## Exercise aim
Below you will find a set of lines. Repeat them all exactly.

## Extracted entries
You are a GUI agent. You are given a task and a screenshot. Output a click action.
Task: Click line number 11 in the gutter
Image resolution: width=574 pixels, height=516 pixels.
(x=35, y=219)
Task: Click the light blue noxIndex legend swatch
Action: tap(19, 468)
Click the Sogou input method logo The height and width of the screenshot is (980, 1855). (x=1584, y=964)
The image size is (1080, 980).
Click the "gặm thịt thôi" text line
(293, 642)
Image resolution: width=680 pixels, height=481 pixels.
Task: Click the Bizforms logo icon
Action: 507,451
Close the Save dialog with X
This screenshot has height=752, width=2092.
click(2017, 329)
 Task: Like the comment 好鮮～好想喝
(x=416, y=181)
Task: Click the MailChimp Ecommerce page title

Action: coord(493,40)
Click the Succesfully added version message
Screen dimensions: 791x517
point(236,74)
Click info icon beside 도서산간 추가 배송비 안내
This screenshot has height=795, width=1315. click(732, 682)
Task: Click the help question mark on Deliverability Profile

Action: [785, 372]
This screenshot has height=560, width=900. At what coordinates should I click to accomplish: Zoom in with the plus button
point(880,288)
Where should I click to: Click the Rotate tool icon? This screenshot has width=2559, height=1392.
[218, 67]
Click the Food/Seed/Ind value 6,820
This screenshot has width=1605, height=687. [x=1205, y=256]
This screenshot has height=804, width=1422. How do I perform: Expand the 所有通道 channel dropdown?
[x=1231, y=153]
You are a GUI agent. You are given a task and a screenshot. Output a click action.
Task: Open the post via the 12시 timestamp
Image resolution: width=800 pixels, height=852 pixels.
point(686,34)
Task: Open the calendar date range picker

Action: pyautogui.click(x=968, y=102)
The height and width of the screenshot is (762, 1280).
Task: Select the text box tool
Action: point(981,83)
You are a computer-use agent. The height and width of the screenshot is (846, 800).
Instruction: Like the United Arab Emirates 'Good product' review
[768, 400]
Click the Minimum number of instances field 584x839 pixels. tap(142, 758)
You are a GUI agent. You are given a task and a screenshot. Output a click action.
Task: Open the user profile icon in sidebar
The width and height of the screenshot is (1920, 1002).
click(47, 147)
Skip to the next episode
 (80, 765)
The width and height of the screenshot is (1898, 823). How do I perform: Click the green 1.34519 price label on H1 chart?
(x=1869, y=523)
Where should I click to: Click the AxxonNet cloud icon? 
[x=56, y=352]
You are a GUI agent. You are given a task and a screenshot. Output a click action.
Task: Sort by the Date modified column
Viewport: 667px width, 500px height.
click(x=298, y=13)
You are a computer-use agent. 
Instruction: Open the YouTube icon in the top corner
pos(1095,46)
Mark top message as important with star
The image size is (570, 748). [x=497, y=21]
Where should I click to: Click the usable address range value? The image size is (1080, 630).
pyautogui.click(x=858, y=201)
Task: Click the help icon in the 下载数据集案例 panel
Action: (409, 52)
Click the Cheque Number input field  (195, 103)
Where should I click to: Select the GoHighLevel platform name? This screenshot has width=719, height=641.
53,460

## Your solution
You are a GUI agent. You are given a task and a screenshot. Output a click action.
Task: Click line number 11 in the gutter
Image resolution: width=574 pixels, height=516 pixels.
(x=35, y=219)
Task: Click the light blue noxIndex legend swatch
Action: tap(19, 468)
Click the Sogou input method logo The height and width of the screenshot is (980, 1855). (x=1584, y=964)
The image size is (1080, 980).
Click the "gặm thịt thôi" text line
(293, 642)
Image resolution: width=680 pixels, height=481 pixels.
Task: Click the Bizforms logo icon
Action: 507,451
Close the Save dialog with X
This screenshot has height=752, width=2092.
click(2017, 329)
 Task: Like the comment 好鮮～好想喝
(x=416, y=181)
Task: Click the MailChimp Ecommerce page title

Action: coord(493,40)
Click the Succesfully added version message
Screen dimensions: 791x517
point(236,74)
Click info icon beside 도서산간 추가 배송비 안내
This screenshot has height=795, width=1315. click(732, 682)
Task: Click the help question mark on Deliverability Profile

Action: [785, 372]
This screenshot has height=560, width=900. At what coordinates should I click to accomplish: Zoom in with the plus button
point(880,288)
Where should I click to: Click the Rotate tool icon? This screenshot has width=2559, height=1392.
[218, 67]
Click the Food/Seed/Ind value 6,820
This screenshot has width=1605, height=687. [x=1205, y=256]
This screenshot has height=804, width=1422. How do I perform: Expand the 所有通道 channel dropdown?
[x=1231, y=153]
You are a GUI agent. You are given a task and a screenshot. Output a click action.
Task: Open the post via the 12시 timestamp
Image resolution: width=800 pixels, height=852 pixels.
point(686,34)
Task: Open the calendar date range picker

Action: pyautogui.click(x=968, y=102)
The height and width of the screenshot is (762, 1280).
Task: Select the text box tool
Action: point(981,83)
You are a computer-use agent. The height and width of the screenshot is (846, 800).
Instruction: Like the United Arab Emirates 'Good product' review
[768, 400]
Click the Minimum number of instances field 584x839 pixels. tap(142, 758)
You are a GUI agent. You are given a task and a screenshot. Output a click action.
Task: Open the user profile icon in sidebar
The width and height of the screenshot is (1920, 1002).
click(47, 147)
Skip to the next episode
 (80, 765)
The width and height of the screenshot is (1898, 823). How do I perform: Click the green 1.34519 price label on H1 chart?
(x=1869, y=523)
Where should I click to: Click the AxxonNet cloud icon? 
[x=56, y=352]
You are a GUI agent. You are given a task and a screenshot. Output a click action.
Task: Sort by the Date modified column
Viewport: 667px width, 500px height.
click(x=298, y=13)
You are a computer-use agent. 
Instruction: Open the YouTube icon in the top corner
pos(1095,46)
Mark top message as important with star
The image size is (570, 748). [x=497, y=21]
Where should I click to: Click the usable address range value? The image size is (1080, 630).
pyautogui.click(x=858, y=201)
Task: Click the help icon in the 下载数据集案例 panel
Action: (409, 52)
Click the Cheque Number input field  (195, 103)
Where should I click to: Select the GoHighLevel platform name? This screenshot has width=719, height=641.
53,460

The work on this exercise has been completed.